The next position which it was possible to take up in face of this state of things appeared to be the following. The ether does not exist at all. The electromagnetic fields are not states of a medium, and are not bound down to any bearer, but they are independent realities which are not reducible to anything else, exactly like the atoms of ponderable matter. This conception suggests itself the more readily as, according to Lorentz's theory, electromagnetic radiation, like ponderable matter, brings impulse and energy with it, and as, according to the special theory of relativity, both matter and radiation are but special forms of distributed energy, ponderable mass losing its isolation and appearing as a special form of energy.
More careful reflection teaches us, however, that the special theory of relativity does not compel us to deny ether. We may assume the existence of an ether,; only we must give up ascribing a definite state of motion to it, i.e. we must by abstraction take from it the last mechanical characteristic which Lorentz had still left it. We shall see later that this point of view, the conceivability of which shall at once endeavour to make more intelligible by a somewhat halting comparison, is justified by the results of the general theory of relativity.//
Here is a link for the full text of Einstein's 1920 Leiden speech:
https://www.tuhh.de/rzt/rzt/it/Ether.html
Ludwik Kostro has written a book about this topic titled "Einstein and the Ether":
http://www.amazon.com/Einstein-Ether-Ludwik-Kostro/dp/0968368948
[DTS] "So what does this have to do with the price of gas in KC/MO?

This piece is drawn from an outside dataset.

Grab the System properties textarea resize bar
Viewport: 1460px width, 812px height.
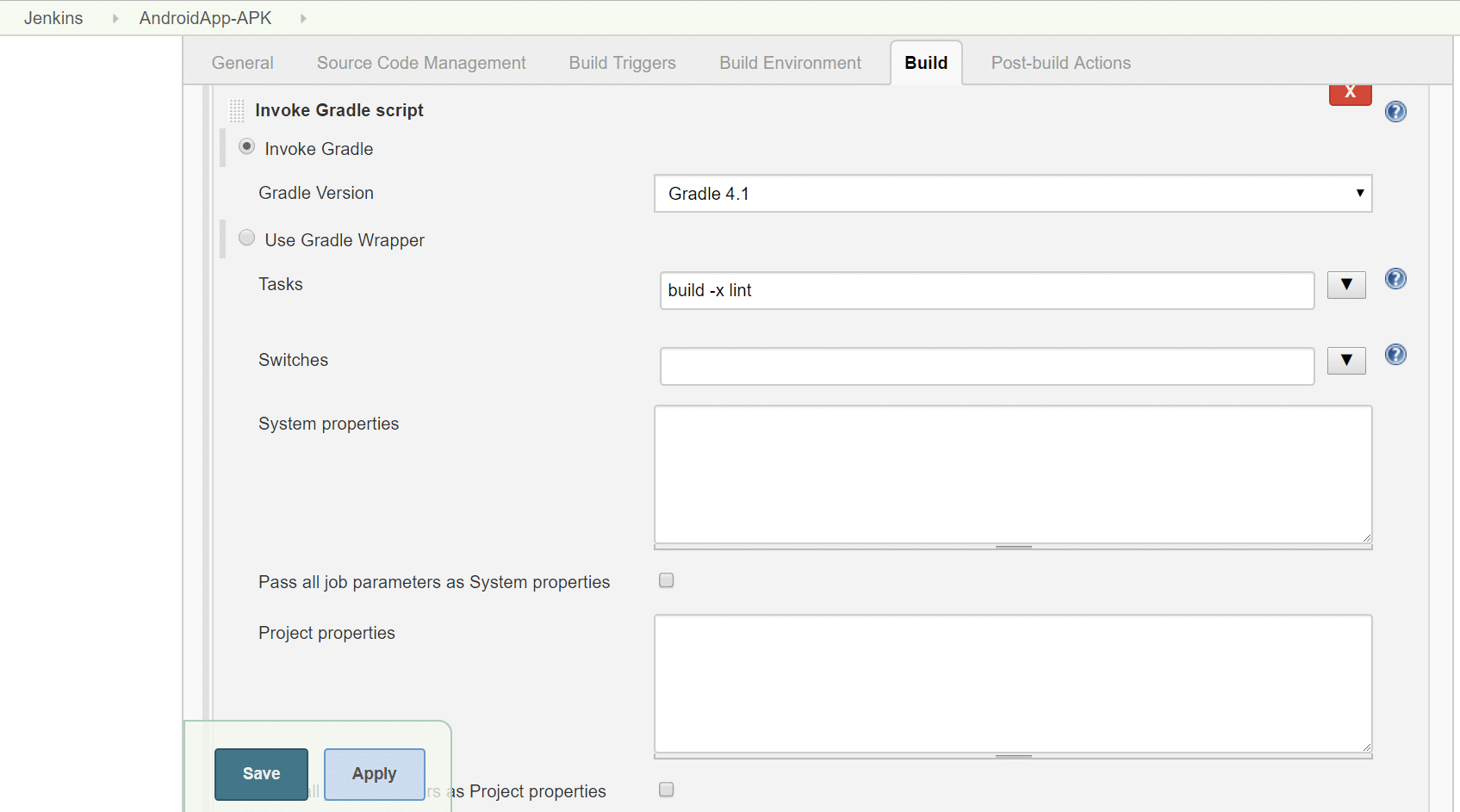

The story goes back at least to Kant and his attempt to reconcile Humean positivism/skepticism with the then nascent science. Kant posited the noumenon, which I/we suspect is not unrelated to the Ether, Implicate order and the quantum vacuum. Here is the further deal, as emphasized by Paul. The ether was never intended to be physicalized, but that is what happened to it, by the time that Michelson got around to proving that it didn't 'physically' exist!"
Not intended to be materialized. The essential point here is that you have have physical objectivity without materiality. The new ether (like the classic ether) is pre-material, not material.
It is physical, but not material.
[DTS] "Another important name, here, is Ernst Mach, and his Mach's principle, which may also bring us back to the Higgs......... "
Mach's principle is opposed to a local vacuum interaction model for inertia, attributing inertia instead to lomg range interactions with remote matter. The whole point of Mach's
objections to absolute space aka the ether was that it posited an invisible entity that was not directly observable, and there was no empirical basis for this as opposed to
attributing inertial reaction to motion with respect to the fixed stars, which latter can be directly observed. The Higgs mechanism may provide a physical basis for the anti-Machian
locl interaction model for inertia.
[DTS] But first, back to Jack...... There is a possibly developing view that Jack may be functioning as a gate-keeper, somewhat in conjunction with Ron&Co. So, Jack did not actually throw himself under the bus, back in '75, but merely became the Conductor. He maintains order on the bus and, also, punches your ticket. My ticket may not yet have been punched. We're working on it.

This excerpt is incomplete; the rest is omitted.